The only reference to IHT in this year’s Labour manifesto concerned offshore trusts and non-doms, so it would raise eyebrows if the new Government made a move on IHT just months into their term. Back in March 2010, in the last Labour Budget, the late Alistair Darling said he was freezing the £325,000 IHT Nil Rate Band for another four years – a policy that remained in place under Tory-led Governments ever since, and which has helped the Treasury to tap into more family assets without any unpopular IHT crack-down.
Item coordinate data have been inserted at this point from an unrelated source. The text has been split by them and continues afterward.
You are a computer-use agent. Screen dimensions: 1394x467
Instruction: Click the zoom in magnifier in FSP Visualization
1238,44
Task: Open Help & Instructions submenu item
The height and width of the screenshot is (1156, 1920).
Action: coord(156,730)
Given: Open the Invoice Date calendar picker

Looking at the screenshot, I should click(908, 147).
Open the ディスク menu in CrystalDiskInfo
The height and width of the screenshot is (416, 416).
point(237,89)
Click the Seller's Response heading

The Office for Budget Responsibility forecasts that the share of deaths resulting in the payment of inheritance tax will rise to 6.3 per cent by 2028–29, the highest level since the 1970s. That proportion was as low as 2.7 per cent in 2009/10. Revenue from inheritance tax and its predecessors has increased over time in real terms, from around £2billion in 1980/81, to £7.5billion in 2023/24, and will reach almost £9billion by 2028/29 (all amounts in 23/24 prices).”
What’s more, Darran Harrison, wealth planner at Kingswood Group said that the latest figures show the Treasury collected an extra £2.1bn from inheritance tax receipts between April 2024 and June 2024, following over a decade of growth in the housing market and Rishi Sunak’s decision to freeze thresholds, lifting the IHT revenues to an all-time high. He continued:
“The unprecedented rise in tax receipts can be attributed to multiple factors, with one significant driver being the freeze on the inheritance tax free threshold, commonly referred to as the ‘nil rate band,’ until at least April 2028. This coincides with the surge in property prices during the pandemic period, further contributing to the overall increase in tax revenues and resulting in many families across the UK receiving increased IHT bills as more estates are brought into scope.
This tax year, you can pass on £175,000 of your property tax-free, which is effectively doubled to £350,000 when combined with the allowance of your spouse or civil partner. That’s layered on top of your inheritance tax allowance – or nil rate band – of £325,000, meaning it is possible to pass on £1m inheritance tax-free as a couple. Anything above this is taxed at 40%. It is important to stress this only works for those with direct descendants who are set to inherit the family home, while the UK’s in excess of six million cohabitees are less fortunate and cannot claim the combined allowances.
Wealth Advisers can help manage an estate by setting up trusts, making use of gift allowances and using a pension plan to pass on wealth to family in a tax-efficient way. Married couples and civil partners can also make use of each other’s tax-free allowance without special tax planning. Gifts and transfers between married couples and civil partners living in the UK are IHT-free, so if the first partner to die leaves their entire estate to the other, no tax will be payable. It’s also likely that none of their nil-rate band has been used, and the partner will be able to add the unused balance to their own, effectively doubling the threshold. If your partner is not UK-domiciled however, limits can apply, and you should seek advice.”